[TASK ITEM]: Reproduce exactly the span of lines beginning at the one with "Given: Select the drill toolpath tool icon" and ending at the last line of the data below, omitting pictures.

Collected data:

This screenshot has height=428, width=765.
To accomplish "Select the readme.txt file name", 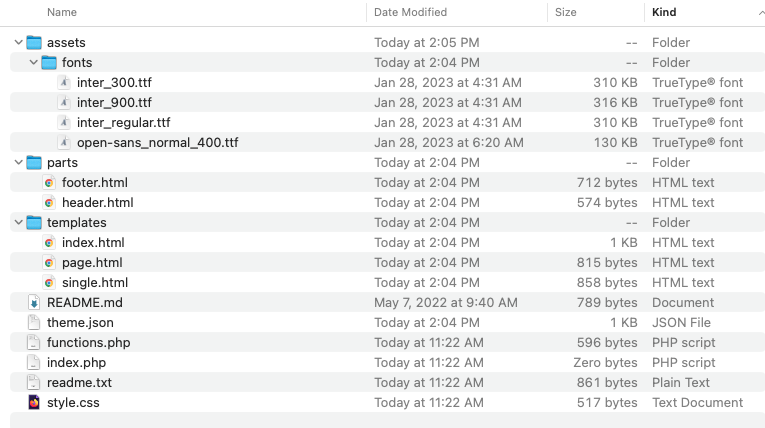I will (x=79, y=383).
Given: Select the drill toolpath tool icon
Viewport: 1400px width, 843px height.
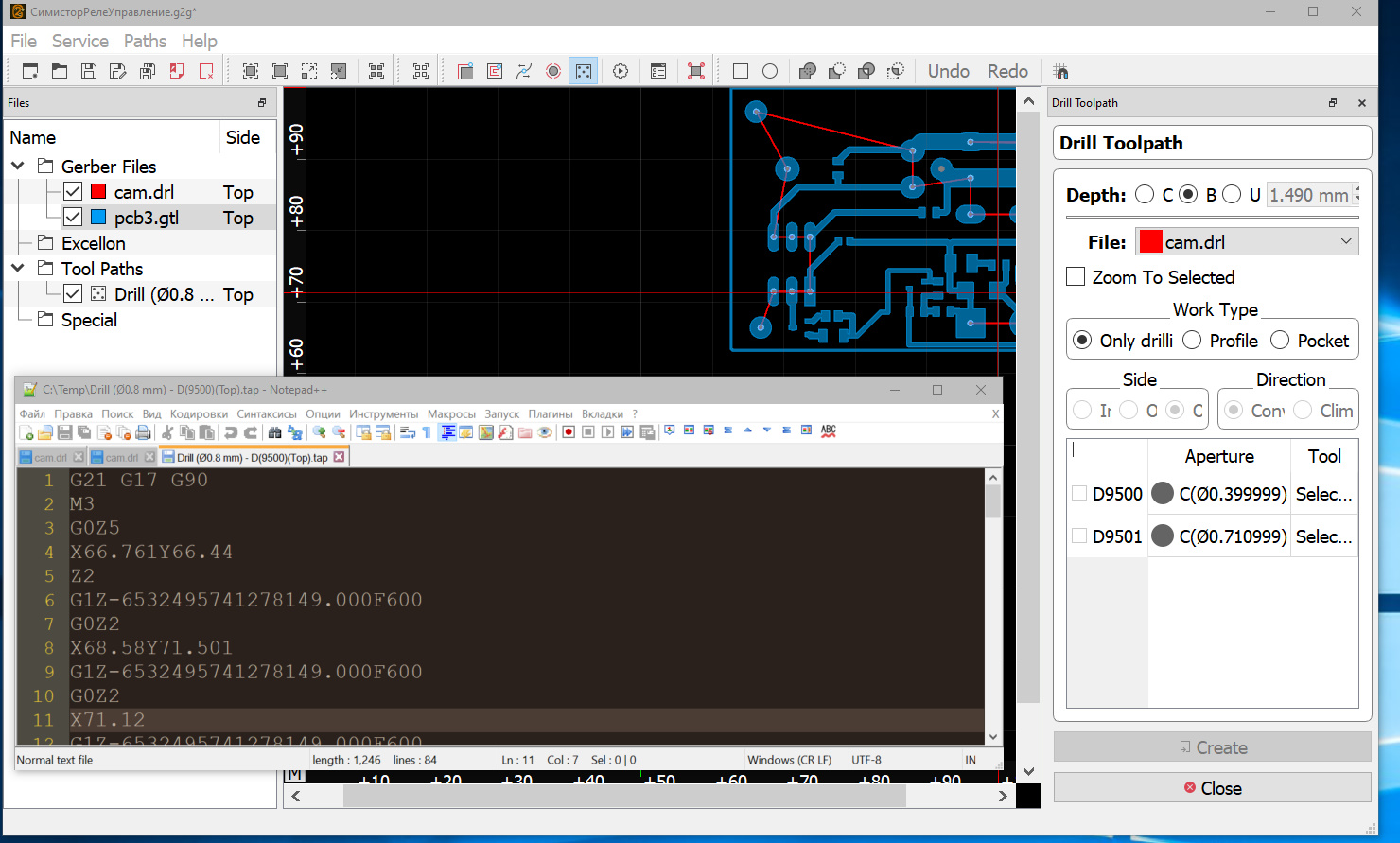Looking at the screenshot, I should coord(583,72).
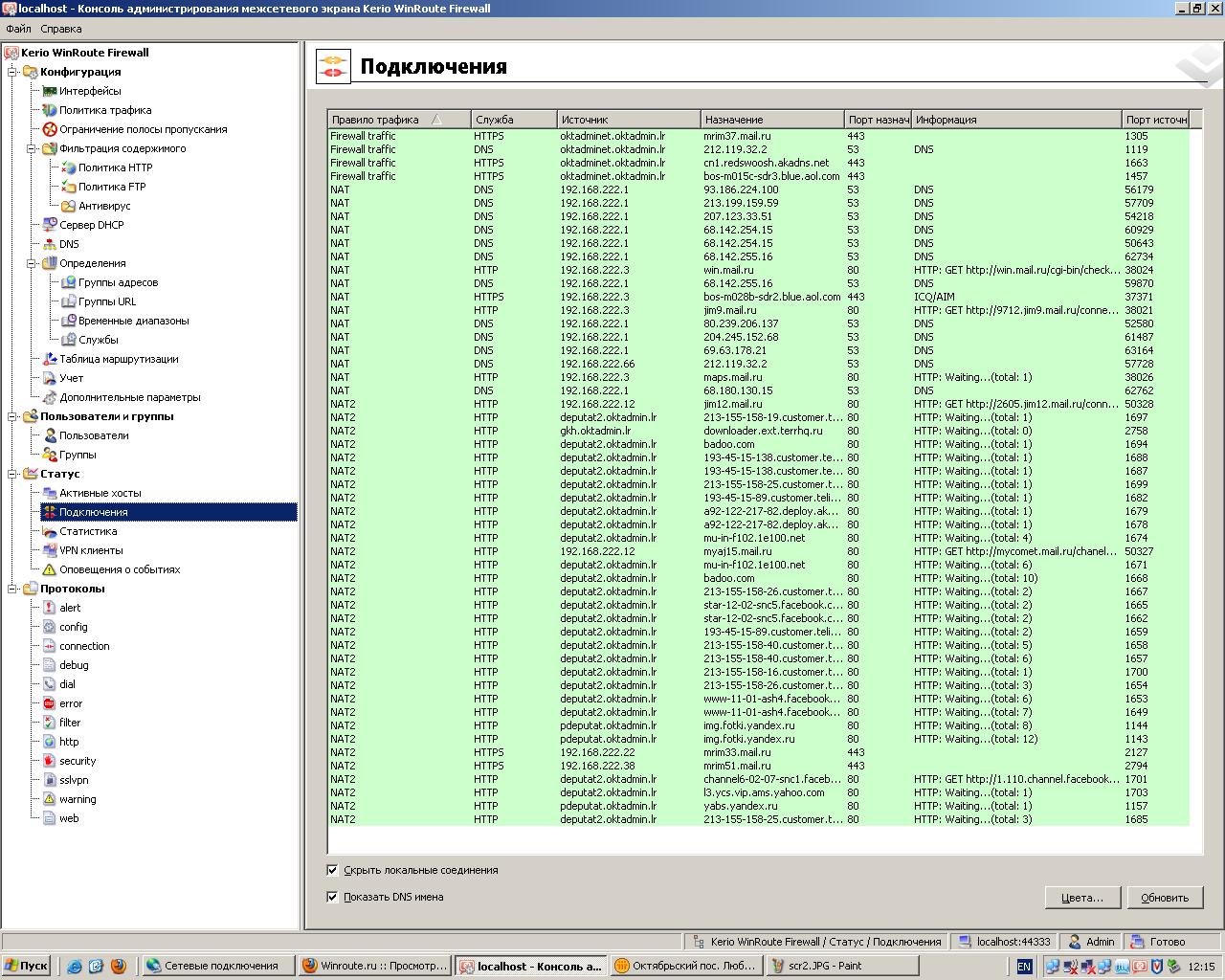The image size is (1225, 980).
Task: Click the Цвета... button
Action: click(x=1082, y=898)
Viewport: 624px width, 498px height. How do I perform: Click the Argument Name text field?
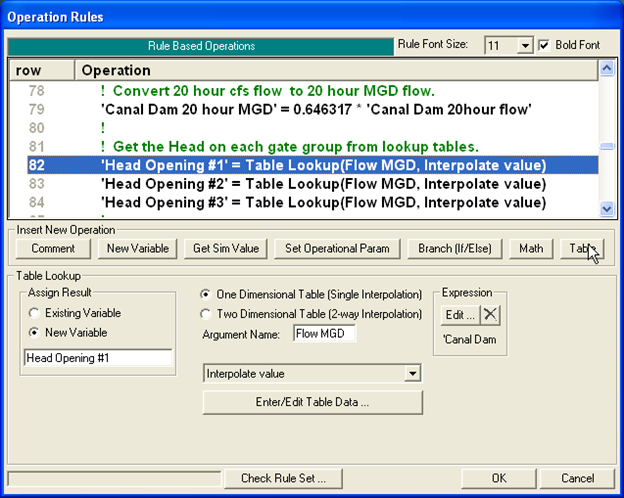(324, 334)
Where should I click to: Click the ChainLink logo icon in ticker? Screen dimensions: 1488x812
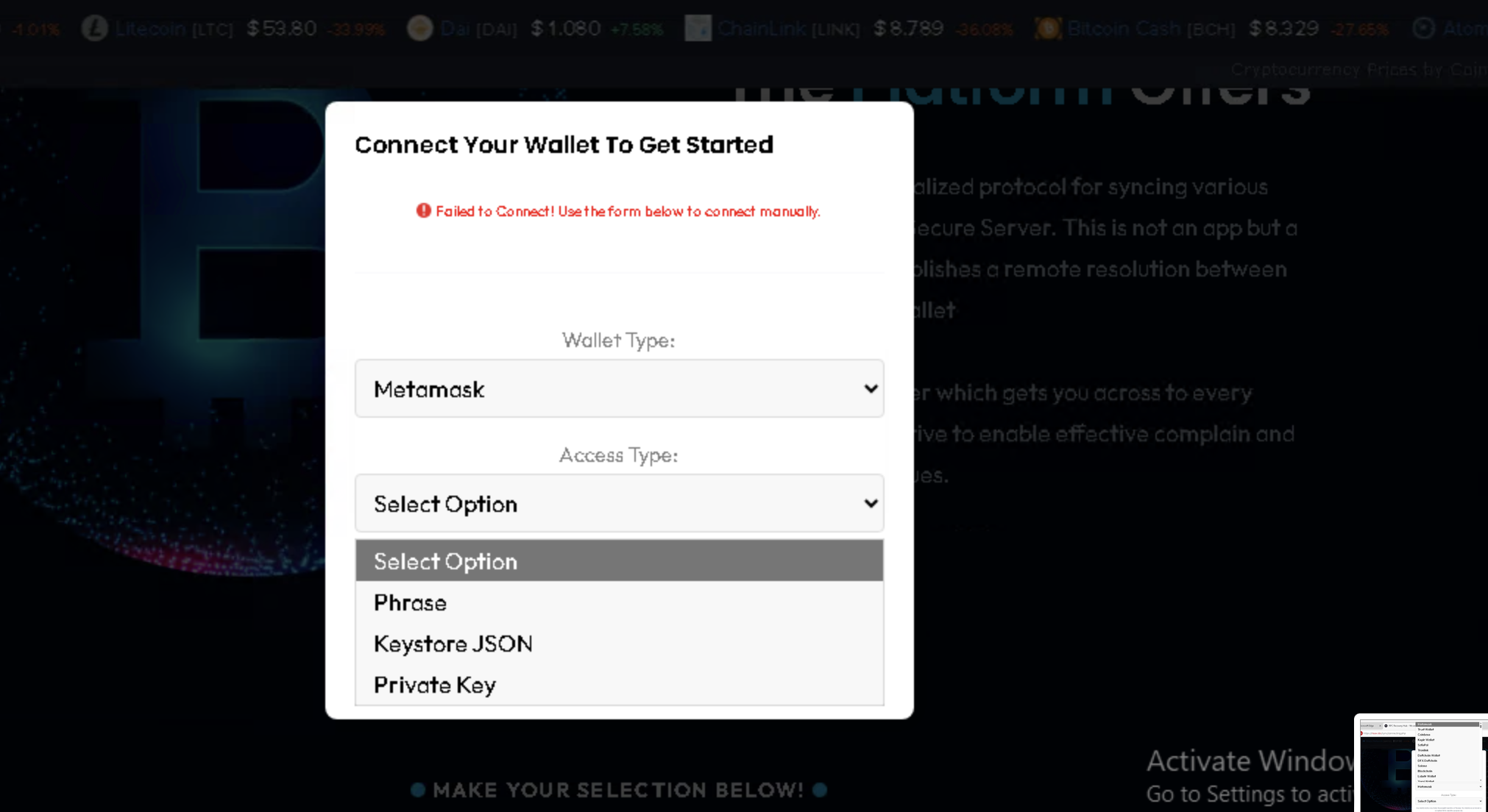[x=698, y=29]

[YOUR SOLUTION]:
Given: Select the drill toolpath tool icon
Viewport: 1400px width, 843px height.
Looking at the screenshot, I should coord(583,72).
The image size is (1225, 980).
Task: Click the Цвета... button
Action: click(x=1082, y=898)
Viewport: 624px width, 498px height. How do I perform: Click the Argument Name text field?
(324, 334)
Where should I click to: Click the ChainLink logo icon in ticker? Screen dimensions: 1488x812
[x=698, y=29]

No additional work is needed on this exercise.